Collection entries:
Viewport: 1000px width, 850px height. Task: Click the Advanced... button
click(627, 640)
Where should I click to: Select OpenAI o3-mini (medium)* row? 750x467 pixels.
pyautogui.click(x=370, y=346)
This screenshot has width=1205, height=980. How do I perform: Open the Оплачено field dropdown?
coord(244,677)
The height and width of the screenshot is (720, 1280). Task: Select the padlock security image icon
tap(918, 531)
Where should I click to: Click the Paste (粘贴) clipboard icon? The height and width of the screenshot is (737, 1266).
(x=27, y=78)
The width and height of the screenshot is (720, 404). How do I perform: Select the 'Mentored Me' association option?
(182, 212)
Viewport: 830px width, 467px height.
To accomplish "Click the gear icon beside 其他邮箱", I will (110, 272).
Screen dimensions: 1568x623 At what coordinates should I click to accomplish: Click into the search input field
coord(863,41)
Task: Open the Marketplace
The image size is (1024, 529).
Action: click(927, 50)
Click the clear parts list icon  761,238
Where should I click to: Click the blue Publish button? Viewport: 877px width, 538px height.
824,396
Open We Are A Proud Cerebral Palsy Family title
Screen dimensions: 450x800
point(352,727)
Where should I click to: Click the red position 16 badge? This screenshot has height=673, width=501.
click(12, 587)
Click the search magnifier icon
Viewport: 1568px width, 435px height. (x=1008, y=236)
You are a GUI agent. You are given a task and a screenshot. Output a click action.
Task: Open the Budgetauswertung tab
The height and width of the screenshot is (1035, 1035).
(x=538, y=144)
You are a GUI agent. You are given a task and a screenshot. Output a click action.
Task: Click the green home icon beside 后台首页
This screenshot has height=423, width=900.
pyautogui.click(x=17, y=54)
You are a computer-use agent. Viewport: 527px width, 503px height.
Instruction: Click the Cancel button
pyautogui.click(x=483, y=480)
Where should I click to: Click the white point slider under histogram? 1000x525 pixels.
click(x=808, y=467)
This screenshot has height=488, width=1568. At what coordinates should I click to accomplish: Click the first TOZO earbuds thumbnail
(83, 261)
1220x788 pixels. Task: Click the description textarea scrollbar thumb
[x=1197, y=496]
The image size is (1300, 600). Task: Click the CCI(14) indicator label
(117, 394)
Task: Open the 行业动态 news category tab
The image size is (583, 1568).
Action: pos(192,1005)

◆ Exercise objective: Your output should be the lines from the one with "1220x788 pixels. Task: Click" through the end of the records above, copied exactly.

◆ Task solution:
1220x788 pixels. Task: Click the description textarea scrollbar thumb
[x=1197, y=496]
The image size is (1300, 600). Task: Click the CCI(14) indicator label
(117, 394)
Task: Open the 行业动态 news category tab
The image size is (583, 1568).
Action: pos(192,1005)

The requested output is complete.